Deux drones israéliens ont bombardé (ou envoyé des missiles sur) un petit convoi du Hezbollah, à quelques kilomètres au-delà de la frontière avec la Syrie sur les Hauteurs du Golan. Il y eut douze morts. Parmi eux, un général iranien. Il y avait aussi un très jeune officier du Hezbollah, le fils d’Imad Mughniyeh, officier de très haut rang du Hezbollah qui fut également tué par Israël il y a quelque sept ans, dans une explosion de voiture à Damas.
La mort du général iranien n’était peut-être pas intentionnelle. Il semble que les services de renseignement israéliens ignoraient sa présence dans le convoi, comme celle de cinq autres officiers des Gardiens de la Révolution iraniens. Un officier de l’armée israélienne l’a admis de façon détournée. Un deuxième officier a démenti la déclaration du premier.

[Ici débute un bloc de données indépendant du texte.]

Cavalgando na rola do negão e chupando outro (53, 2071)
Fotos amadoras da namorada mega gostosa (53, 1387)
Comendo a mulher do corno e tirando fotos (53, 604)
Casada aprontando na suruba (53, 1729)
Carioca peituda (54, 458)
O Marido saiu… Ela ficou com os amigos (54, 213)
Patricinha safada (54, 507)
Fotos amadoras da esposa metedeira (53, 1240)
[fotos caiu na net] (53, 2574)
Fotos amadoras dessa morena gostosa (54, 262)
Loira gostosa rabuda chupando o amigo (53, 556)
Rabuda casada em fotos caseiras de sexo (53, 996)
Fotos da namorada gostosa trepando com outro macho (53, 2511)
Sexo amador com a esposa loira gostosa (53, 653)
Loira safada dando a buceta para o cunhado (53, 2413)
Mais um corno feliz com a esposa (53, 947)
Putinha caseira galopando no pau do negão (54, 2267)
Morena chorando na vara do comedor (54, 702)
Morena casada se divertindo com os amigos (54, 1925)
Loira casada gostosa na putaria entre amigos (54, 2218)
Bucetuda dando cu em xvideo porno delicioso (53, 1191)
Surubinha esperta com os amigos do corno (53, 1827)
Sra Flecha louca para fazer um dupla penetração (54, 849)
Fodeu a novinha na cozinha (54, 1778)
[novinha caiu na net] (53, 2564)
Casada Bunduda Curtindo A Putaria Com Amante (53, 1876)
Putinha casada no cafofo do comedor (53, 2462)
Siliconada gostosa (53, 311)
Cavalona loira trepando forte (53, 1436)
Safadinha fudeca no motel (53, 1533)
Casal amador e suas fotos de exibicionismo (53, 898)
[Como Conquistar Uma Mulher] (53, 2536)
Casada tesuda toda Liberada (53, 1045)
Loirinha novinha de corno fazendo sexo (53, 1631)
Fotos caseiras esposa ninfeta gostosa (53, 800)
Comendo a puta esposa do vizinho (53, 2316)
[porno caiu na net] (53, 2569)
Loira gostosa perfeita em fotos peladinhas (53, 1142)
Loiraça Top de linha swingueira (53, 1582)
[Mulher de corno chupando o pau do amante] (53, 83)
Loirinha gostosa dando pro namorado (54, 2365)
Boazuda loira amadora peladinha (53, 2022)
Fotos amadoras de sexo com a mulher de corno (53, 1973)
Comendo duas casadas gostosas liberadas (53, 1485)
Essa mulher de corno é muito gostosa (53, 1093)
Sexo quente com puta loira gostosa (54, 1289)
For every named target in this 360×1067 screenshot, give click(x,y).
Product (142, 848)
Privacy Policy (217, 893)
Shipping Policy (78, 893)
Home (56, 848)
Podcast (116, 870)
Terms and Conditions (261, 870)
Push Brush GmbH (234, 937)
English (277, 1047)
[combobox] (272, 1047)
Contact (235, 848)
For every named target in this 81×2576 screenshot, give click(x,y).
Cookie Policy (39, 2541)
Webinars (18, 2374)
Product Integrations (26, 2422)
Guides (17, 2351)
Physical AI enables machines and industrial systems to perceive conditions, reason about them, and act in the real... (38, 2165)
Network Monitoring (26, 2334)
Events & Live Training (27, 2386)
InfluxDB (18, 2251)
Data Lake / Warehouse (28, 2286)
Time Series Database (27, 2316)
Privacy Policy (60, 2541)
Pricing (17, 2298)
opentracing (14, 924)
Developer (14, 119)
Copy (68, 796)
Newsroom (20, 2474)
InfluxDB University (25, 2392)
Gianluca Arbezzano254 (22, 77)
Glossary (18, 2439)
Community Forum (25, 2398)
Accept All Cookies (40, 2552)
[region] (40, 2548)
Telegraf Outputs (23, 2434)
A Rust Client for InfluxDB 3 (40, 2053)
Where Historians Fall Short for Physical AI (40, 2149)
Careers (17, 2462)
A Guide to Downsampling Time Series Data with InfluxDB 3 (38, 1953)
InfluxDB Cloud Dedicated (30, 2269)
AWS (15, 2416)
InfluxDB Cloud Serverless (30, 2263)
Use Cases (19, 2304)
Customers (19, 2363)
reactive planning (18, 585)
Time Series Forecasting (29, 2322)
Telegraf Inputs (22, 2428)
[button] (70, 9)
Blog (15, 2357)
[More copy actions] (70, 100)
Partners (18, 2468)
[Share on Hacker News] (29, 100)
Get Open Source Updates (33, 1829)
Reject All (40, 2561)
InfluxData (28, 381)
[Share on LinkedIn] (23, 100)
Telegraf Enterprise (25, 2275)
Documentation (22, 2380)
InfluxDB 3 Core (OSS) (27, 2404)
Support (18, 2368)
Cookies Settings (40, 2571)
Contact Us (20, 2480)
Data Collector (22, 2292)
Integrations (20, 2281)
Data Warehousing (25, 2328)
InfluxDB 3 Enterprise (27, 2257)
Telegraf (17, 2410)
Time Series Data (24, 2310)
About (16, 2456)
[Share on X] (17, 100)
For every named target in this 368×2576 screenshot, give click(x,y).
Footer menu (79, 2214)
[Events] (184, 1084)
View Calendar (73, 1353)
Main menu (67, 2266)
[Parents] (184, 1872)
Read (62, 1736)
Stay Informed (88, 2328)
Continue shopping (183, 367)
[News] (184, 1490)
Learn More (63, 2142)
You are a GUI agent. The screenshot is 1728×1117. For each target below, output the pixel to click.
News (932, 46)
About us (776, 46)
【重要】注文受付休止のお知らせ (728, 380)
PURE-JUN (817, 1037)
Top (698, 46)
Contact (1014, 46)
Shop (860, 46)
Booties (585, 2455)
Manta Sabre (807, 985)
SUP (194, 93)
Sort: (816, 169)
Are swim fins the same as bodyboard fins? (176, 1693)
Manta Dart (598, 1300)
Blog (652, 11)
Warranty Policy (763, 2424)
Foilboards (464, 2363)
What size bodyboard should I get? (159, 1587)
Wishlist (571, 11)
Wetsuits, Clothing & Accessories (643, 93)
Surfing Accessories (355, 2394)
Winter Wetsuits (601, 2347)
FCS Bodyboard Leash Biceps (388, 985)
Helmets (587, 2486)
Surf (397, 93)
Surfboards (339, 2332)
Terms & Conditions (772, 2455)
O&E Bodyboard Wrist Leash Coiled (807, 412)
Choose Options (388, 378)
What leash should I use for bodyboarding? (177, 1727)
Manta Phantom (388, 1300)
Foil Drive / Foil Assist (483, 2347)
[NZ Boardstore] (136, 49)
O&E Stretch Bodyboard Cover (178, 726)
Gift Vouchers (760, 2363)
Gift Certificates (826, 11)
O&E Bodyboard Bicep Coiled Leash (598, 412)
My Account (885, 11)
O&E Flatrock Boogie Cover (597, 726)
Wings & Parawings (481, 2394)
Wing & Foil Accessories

Il n’a pas présenté d’excuses, bien sûr. On ne peut pas présenter d’excuses lorsque l’on ne reconnaît pas officiellement être l’auteur. Et, bien entendu, les Israéliens ne présentent pas d’excuses. Jamais, au grand jamais. Qui plus est, un parti d’extrême droite aux élections actuelles en a fait un slogan électoral : “Pas d’excuses !”
La victime visée par l’attaque était le jeune homme de 25 ans, Jihad Mughniyeh, officier du Hezbollah, qui n’avait pour titre de gloire que son nom de famille.
IMMÉDIATEMENT APRÈS ces meurtres, la question s’est posée : Pourquoi ? Pourquoi maintenant ? Pourquoi, tout simplement ?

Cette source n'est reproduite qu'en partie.